### WHAT YOU HAVE TO DO
If a line below contains the string "agent", copy it out.

+ + + +

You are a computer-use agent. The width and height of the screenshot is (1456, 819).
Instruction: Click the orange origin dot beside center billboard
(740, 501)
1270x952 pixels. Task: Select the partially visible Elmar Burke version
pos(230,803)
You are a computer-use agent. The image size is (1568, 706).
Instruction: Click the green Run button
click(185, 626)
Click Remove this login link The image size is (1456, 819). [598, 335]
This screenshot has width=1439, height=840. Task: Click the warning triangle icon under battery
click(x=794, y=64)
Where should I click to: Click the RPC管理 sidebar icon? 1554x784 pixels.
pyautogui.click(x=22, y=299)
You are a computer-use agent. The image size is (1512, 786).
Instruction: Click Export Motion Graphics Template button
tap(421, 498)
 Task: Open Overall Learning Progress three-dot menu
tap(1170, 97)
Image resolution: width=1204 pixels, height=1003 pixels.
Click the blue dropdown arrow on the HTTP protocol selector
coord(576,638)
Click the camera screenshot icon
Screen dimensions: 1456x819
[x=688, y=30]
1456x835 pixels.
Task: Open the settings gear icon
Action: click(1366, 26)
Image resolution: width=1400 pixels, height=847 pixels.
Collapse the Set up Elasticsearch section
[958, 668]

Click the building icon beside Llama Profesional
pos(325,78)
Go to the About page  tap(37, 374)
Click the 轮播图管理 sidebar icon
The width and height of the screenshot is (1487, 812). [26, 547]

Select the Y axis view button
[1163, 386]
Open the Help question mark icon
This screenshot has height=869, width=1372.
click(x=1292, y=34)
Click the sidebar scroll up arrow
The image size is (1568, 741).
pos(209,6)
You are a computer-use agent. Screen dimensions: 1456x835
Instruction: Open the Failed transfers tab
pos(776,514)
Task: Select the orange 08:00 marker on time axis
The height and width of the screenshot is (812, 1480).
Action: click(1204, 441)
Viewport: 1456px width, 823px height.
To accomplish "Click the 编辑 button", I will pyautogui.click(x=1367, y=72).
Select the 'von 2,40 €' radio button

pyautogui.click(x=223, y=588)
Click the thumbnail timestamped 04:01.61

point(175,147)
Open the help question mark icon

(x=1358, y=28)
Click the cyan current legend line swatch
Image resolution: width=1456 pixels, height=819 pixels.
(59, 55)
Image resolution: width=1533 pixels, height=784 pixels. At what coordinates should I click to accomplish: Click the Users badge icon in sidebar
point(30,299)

+ + + +

### WRITTEN SOLUTION
You are a computer-use agent. The width and height of the screenshot is (1456, 819).
You are a computer-use agent. The image size is (1568, 706).
You are a computer-use agent. The image size is (1512, 786).
You are a computer-use agent. Screen dimensions: 1456x835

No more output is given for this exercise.